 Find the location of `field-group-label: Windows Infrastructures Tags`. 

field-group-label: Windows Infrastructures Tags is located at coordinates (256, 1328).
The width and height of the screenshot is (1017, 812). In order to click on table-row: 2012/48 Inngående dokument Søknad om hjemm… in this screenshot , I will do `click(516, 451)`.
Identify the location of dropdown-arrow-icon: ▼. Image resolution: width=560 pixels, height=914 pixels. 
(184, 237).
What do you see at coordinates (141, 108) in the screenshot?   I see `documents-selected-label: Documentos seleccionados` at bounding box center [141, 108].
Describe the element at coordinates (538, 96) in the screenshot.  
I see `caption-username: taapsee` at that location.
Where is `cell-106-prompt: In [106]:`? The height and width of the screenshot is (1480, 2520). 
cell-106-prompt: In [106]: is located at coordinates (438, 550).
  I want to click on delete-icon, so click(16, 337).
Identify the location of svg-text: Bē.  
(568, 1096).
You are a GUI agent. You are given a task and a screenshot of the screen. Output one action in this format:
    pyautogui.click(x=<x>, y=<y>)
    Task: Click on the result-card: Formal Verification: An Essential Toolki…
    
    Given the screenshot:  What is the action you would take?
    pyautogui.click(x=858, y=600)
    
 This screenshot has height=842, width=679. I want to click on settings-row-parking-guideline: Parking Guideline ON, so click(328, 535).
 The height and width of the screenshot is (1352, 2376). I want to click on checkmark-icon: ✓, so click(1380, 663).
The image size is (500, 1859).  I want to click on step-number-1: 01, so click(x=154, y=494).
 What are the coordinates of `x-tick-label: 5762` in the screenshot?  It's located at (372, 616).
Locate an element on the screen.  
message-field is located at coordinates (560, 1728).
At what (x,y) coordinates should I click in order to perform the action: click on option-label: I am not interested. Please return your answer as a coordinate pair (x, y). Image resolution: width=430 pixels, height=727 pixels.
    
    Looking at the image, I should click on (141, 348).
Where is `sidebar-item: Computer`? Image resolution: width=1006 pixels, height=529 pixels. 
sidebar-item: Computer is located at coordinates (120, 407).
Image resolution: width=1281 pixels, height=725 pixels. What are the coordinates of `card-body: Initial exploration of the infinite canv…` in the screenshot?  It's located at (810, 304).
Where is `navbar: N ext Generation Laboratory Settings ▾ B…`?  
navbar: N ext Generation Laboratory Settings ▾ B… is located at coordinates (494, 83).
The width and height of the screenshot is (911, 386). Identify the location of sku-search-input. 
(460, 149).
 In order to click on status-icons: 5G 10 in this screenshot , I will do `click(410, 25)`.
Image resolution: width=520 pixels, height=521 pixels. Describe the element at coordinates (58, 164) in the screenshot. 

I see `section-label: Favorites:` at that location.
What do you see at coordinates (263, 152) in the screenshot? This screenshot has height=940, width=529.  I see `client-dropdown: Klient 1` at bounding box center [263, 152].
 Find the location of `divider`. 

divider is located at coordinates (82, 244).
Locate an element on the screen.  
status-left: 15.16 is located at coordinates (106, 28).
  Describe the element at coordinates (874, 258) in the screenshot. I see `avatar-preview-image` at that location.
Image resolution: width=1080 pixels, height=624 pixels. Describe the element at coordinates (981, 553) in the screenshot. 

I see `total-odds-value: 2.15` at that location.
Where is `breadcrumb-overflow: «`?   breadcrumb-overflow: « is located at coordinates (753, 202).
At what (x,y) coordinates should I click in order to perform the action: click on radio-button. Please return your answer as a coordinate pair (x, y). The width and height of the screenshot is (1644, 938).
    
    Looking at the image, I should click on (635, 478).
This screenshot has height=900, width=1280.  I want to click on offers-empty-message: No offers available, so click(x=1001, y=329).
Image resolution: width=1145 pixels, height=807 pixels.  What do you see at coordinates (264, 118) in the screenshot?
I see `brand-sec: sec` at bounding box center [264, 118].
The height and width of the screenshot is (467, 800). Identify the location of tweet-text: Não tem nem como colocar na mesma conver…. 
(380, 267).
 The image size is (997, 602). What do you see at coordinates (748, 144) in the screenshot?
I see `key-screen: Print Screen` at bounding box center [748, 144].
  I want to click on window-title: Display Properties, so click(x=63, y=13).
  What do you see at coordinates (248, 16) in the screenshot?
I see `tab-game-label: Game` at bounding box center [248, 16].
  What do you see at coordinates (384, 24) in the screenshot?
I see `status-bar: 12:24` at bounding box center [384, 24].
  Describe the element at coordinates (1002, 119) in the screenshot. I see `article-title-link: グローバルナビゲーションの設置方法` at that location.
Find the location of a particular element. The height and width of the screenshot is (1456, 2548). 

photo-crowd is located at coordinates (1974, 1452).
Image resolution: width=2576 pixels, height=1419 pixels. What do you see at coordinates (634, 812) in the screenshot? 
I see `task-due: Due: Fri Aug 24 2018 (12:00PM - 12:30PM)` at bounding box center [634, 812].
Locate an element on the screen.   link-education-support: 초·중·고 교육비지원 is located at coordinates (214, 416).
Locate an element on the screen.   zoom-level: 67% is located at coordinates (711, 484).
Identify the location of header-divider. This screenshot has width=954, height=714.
# # # # #
*Exercise details*:
Swap "particular" for "specific" in the part of the material that opens with the line containing "What do you see at coordinates (384, 24)" and closes with the line containing "photo-crowd is located", and give those lines again with nothing else changed.

*Written reply*:
  What do you see at coordinates (384, 24) in the screenshot?
I see `status-bar: 12:24` at bounding box center [384, 24].
  Describe the element at coordinates (1002, 119) in the screenshot. I see `article-title-link: グローバルナビゲーションの設置方法` at that location.
Find the location of a specific element. The height and width of the screenshot is (1456, 2548). 

photo-crowd is located at coordinates (1974, 1452).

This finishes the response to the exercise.